From 5c613674c1ee4239eecfbec3f9a3f23c35b5769c Mon Sep 17 00:00:00 2001
From: Sam Seed <sam.seed@softwire.com>
Date: Tue, 8 Aug 2023 18:24:51 +0100
Subject: [PATCH] feat: define package versions, add test stage to dockerfile
 and refactor nonroot user permissions

---
 Dockerfile | 31 +++++++++++++++++++------------
 1 file changed, 19 insertions(+), 12 deletions(-)

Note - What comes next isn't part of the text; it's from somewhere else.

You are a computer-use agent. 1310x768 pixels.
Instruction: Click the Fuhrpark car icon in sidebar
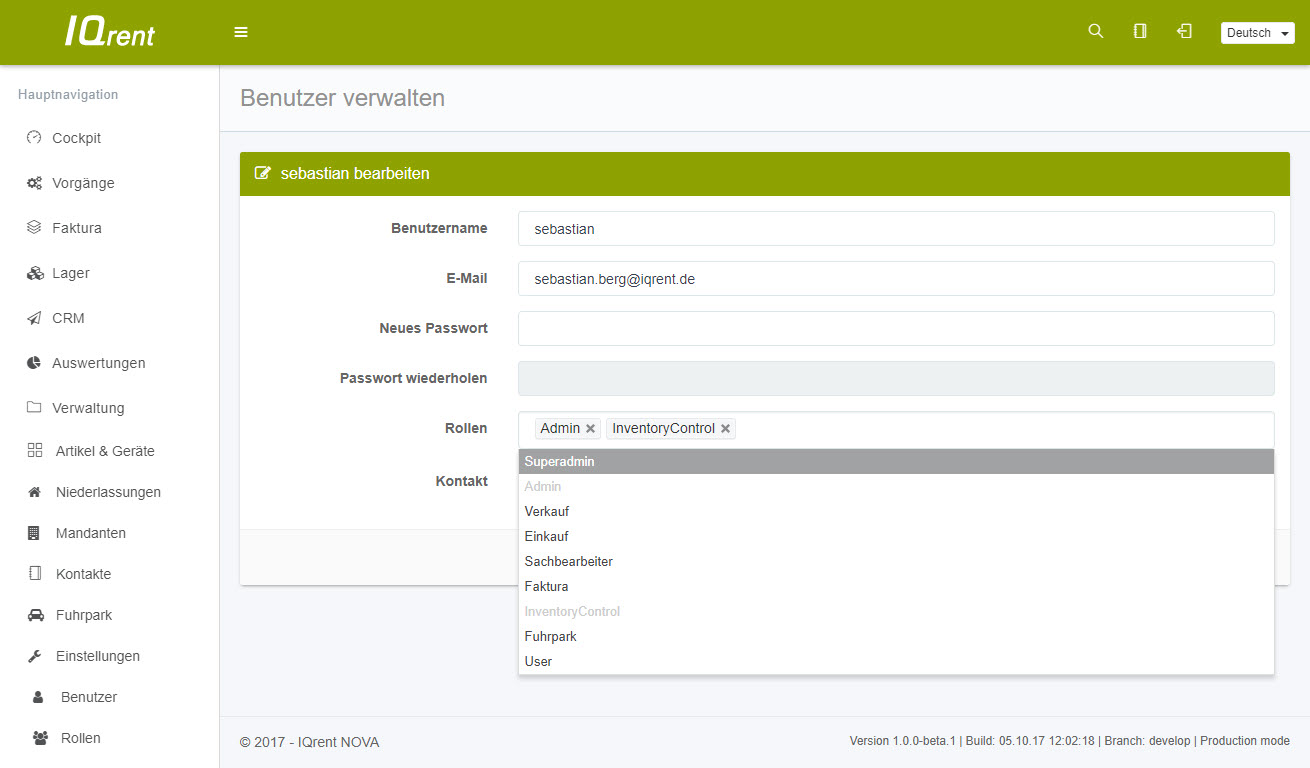click(36, 615)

diff --git a/Dockerfile b/Dockerfile
index a4c78106e..937f42bcb 100644
--- a/Dockerfile
+++ b/Dockerfile
@@ -10,7 +10,7 @@ RUN apk add --update --no-cache tzdata && \
 # build-base: compilation tools for bundle
 # yarn: node package manager
 # postgresql-dev: postgres driver and libraries
-RUN apk add --no-cache build-base yarn postgresql-dev git bash
+RUN apk add --no-cache build-base=0.5-r3 yarn=1.22.19-r0 postgresql13-dev=13.11-r0 git=2.40.1-r0 bash=5.2.15-r5
 
 # Bundler version should be the same version as what the Gemfile.lock was bundled with
 RUN gem install bundler:2.3.14 --no-document
@@ -31,12 +31,7 @@ EXPOSE ${PORT}
 
 RUN adduser --system --no-create-home nonroot
 
-# We expect the rake assets:precompile command to create these directories, but mkdir -p will create them if they don't already exist
-RUN mkdir -p tmp log
-RUN chown -R nonroot tmp log
-RUN chown nonroot db/schema.rb
-
-FROM base as development
+FROM base as test
 
 RUN bundle config set without ""
 RUN bundle install --jobs=4 --no-binstubs --no-cache
@@ -49,21 +44,33 @@ RUN wget https://github.com/mozilla/geckodriver/releases/download/v0.31.0/geckod
     && chmod +x geckodriver \
     && mv geckodriver /usr/local/bin/
 
-USER nonroot
+RUN bundle exec rake parallel:setup
 
-CMD bundle exec rails s -e ${RAILS_ENV} -p ${PORT} --binding=0.0.0.0
+CMD bundle exec rake parallel:spec
 
-FROM base as staging
+FROM base as development
 
-RUN bundle config set without "development"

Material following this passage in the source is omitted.